In the aftermath of the Lehman bankruptcy, 25 money market fund advisers took actions to protect their investors against losses on the company's debt. However, the net asset value of a public money market fund, Reserve Primary, fell below $1.00 per share. As a result, the fund was to be liquidated and distributions made to investors as cash accumulated either through the maturing of portfolio holdings or their sale.

The fund's liquidation prompted massive redemptions by investors in other US money market funds, especially "prime" funds invested in commercial paper. To stop the run on these funds, the US Treasury instituted a temporary programme of insurance for money market fund investors, which was followed up by Federal Reserve rescue programmes aimed at outright purchases of commercial paper and of short-term debt from money market funds (see Box 2 on recent government initiatives).

(3) Prime brokerage activities

Lehman was managed as a global firm, which involved in particular the centralisation in the United States of its funding activities. Despite the global nature of the firm, separate administration and bankruptcy applications were filed by Lehman outside the United States and by the parent firm in New York. These filings in different jurisdictions made this one of the first truly global bankruptcies of a large and complex financial institution. The complexity of the Lehman operation, and the takeover of its US broker-dealer subsidiary immediately after the holding company's bankruptcy filing, raised questions related to the use of different legal procedures across countries for a collapsed firm that was previously managed and run along global product lines. One manifestation of the resulting issues concerns Lehman's prime brokerage activities.

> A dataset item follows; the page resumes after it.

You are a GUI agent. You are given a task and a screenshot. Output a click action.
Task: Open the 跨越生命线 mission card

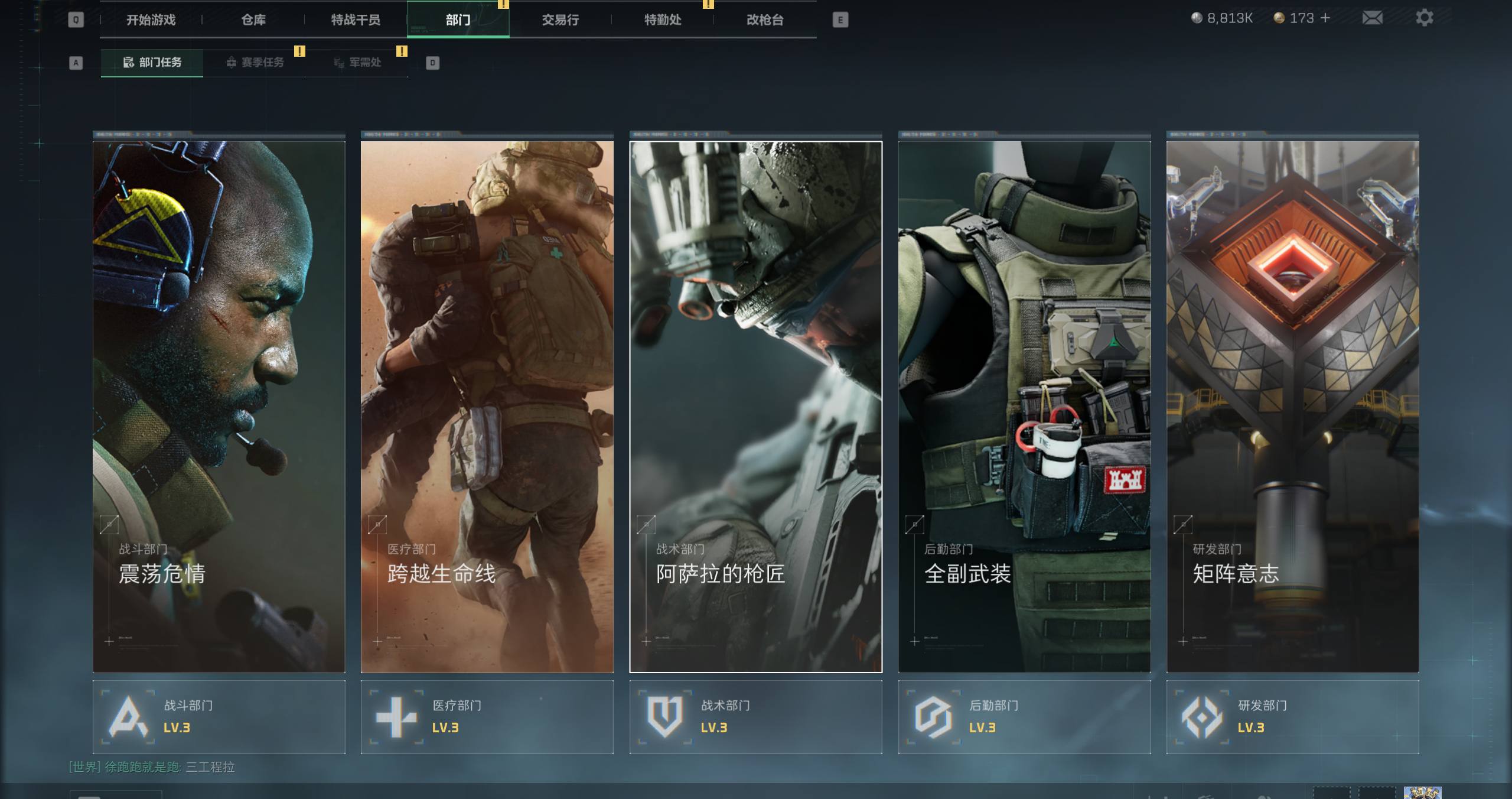(487, 407)

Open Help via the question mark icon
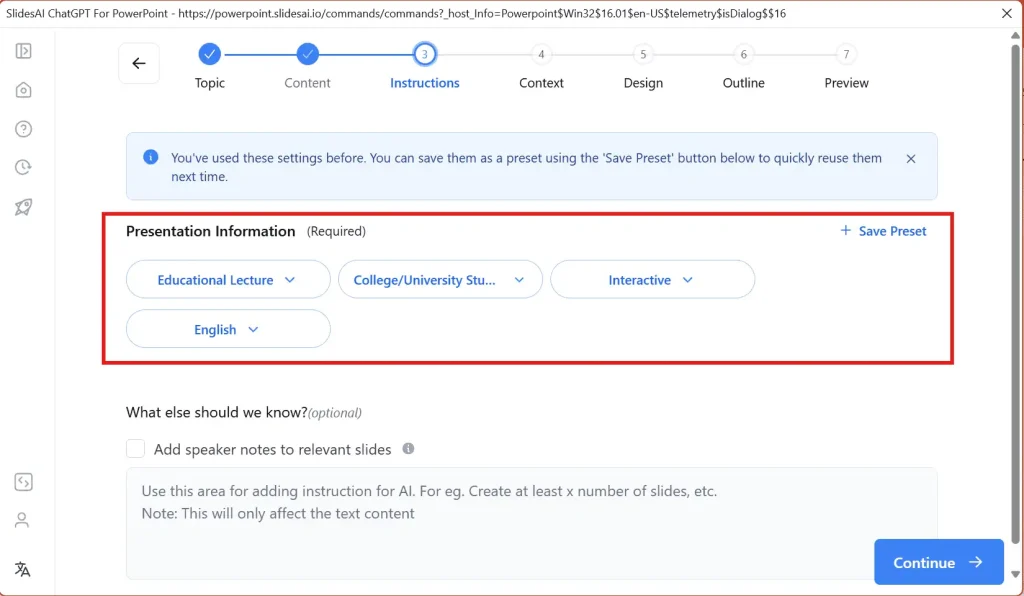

Lehman provided prime brokerage services to a large number of hedge funds. As part of these prime brokerage relationships, hedge funds placed investment assets with Lehman's broker-dealer units in different jurisdictions. These assets, posted as collateral for funding activities, could then be reused by Lehman to meet its own obligations, a process called re-hypothecation. Given its insolvency, many of Lehman's prime brokerage clients suddenly lost access to (and, potentially, part of their claims on) their collateral assets for the duration of the administration process. They were thus forcibly locked into positions of changing value whose future accessibility would depend on different legal proceedings and contractual arrangements in various jurisdictions. To the extent that this resulted in adjustments to the size and location of hedge funds' activities with their prime brokers, the reallocation of funds across jurisdictions, combined with attempts to reduce leveraged risk exposures, would generate potentially sizeable asset sales and withdrawals from individual prime brokerage accounts. These transactions, in turn, would add to pressures in funding and securities lending markets in the wake of the Lehman bankruptcy.


1 On similar cases of bank run-type effects in financial markets, see C Borio, "Market distress and vanishing liquidity: anatomy and policy options", BIS Working Papers, no 158, July 2004.
2 CDS market size is usually measured in notional amounts, while replacement costs are better captured by gross market values (estimated at an overall 5.5% of notional market size in mid-2008).
3 The auction process, defined by ISDA's 2008 Lehman CDS protocol, set the recovery value for Lehman bonds at 8.625%, based on quotes submitted by 14 dealers. As Lehman's bonds had been trading increasingly lower since its bankruptcy filing, the auction price was only slightly lower than bond prices right before the auction, limiting the "gap risk" arising from the auction process.